Scivision models: notes on installation and dependency management#

Metadata#

Editor:

ots22

Status (raw | draft | stable | deprecated | retired):

raw

Description#

This document is an attempt at describing one major challenge in the design of Scivision, namely dependeny management of Scivision models, and a few trade-offs that we might make when attempting to address it. There is likely no one ideal solution, and the best choice is likely to depend on who actually ends up using Scivision and how they use it. Having a few concrete design choices described here may help with selecting one along with feedback from users.

This document is intended to be updated with the final choice following community discussion, but is initially just a list of possible options.

The problem#

Scivision is a catalog and framework for computer vision models and datasets/sources. Models in its growing catalog are python packages with a prescribed interface. An ambition of the project is that models are easy to install and run with a small number of lines of python code.

One difficulty in achieveing this is that, particularly in the Python ecosystem, packages may have non-Python-package dependencies that cannot be installed with pip (‘system’ or ‘environmental’ dependencies). This is particularly the case with many ML packages that depend on external libraries.

In addition, some of these libraries have configurations depending on the hardware available on the host system (such as GPUs). Ensuring the correct set-up of this hardware, including having the correct version of any drivers is a related challenge, but probably beyond what Scivision can reasonably do.

Possible failure modes experienced by the user when a dependency problem arises:

  1. An error when installing the package

  2. An error on import

  3. An error at runtime (when running a model’s predict method, say)

A runtime error caused by an installation problem can be particularly confusing.

An additional challenge comes if scivision users wish to load scivision catalog models that have conflicting package (or Python version) dependencies in the same Python environment or notebook.

Evaluation#

When evaluating proposed architectures, here are some questions to consider.

  1. How much effort for configuration or package management is required by the user?

  2. How much effort is required by the (data or model) package maintainer for preparing a Scivision package?

  3. What guarantees does Scivision give to model plugin authors about the systems on which they will be run? In particular, are there precise system requirements that Scivision can check and enforce on a host system (including python version, operating system)? For example, for numpy: https://numpy.org/neps/nep-0029-deprecation_policy.html

  4. What guarantees does Scivision give to users about the models in the catalogue, and whether a given model will run correctly on a given host system?

  5. How are errors handled and reported, particularly those caused by dependency problems?

  6. If there are certain optional Scivision features, or the desire to support more than one approach, how is the burden of supporting these shared between the package maintainer and the user? For example, if Scivision intends to support both package manager A and B, is this for the convenience of model developers (adding an extra dependency to Scivision for user installations) or for the convenience of users (meaning model developers must support both A and B, and can’t rely on either one being present on all systems)?
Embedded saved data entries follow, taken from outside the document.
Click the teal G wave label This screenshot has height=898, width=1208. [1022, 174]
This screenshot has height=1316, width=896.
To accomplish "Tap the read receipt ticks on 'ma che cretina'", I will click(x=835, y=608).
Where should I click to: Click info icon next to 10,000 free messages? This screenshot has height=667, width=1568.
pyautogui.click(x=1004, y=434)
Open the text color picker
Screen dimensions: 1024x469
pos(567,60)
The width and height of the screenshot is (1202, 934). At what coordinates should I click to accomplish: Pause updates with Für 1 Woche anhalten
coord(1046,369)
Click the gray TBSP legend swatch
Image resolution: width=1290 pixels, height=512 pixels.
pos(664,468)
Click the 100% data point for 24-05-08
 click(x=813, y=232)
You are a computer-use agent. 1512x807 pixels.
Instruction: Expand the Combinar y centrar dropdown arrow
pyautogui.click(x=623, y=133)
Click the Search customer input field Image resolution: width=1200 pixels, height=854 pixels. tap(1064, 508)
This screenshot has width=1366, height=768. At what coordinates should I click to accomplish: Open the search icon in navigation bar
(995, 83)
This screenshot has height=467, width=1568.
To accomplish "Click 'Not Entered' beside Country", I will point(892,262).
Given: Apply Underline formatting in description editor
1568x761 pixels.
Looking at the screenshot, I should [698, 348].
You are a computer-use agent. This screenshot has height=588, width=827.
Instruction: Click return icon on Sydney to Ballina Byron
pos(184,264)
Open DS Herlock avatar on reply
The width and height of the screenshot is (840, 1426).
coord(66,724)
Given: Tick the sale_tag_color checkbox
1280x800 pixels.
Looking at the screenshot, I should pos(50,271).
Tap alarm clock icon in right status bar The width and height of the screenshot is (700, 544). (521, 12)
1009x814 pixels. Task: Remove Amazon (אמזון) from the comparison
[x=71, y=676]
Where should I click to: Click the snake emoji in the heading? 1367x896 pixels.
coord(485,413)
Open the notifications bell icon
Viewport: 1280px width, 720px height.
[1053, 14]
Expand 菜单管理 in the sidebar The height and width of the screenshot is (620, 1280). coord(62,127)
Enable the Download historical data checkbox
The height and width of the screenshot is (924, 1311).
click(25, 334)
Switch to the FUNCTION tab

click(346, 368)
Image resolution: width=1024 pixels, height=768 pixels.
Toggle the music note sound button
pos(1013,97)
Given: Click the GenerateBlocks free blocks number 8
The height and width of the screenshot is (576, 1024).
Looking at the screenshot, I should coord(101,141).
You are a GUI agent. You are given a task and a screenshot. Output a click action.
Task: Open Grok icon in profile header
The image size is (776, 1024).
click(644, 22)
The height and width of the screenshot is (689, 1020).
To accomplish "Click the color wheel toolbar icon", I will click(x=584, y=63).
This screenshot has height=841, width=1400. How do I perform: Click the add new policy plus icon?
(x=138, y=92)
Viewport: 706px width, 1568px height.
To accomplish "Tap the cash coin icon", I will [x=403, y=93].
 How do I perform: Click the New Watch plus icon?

  7. How can multiple models with different, conflicting requirements or dependencies be run?

  8. How is deprecation of old models handled (see numpy note)?

  9. How is versioning of models handled? What happens if dependencies change between versions of a model? (It may not be possible for the catalog to indicate whether system dependencies are required)

  10. How to handle dependencies on code needed to load data? This is similar to 7 and 8, but while deprecating models might be an expected part of their lifecycle, this is less true of data, especially if it is in a common format.

  11. Is it possible to work offline? (after installing some packages)

Options to consider#

1. pip only#

This is how Scivision works currently.

Issues:

  • Any dependency that cannot be installed with pip is not installed - the failure may be apparanent at installation or at runtime

  • The user is largely on their own in this situation (which might be quite common)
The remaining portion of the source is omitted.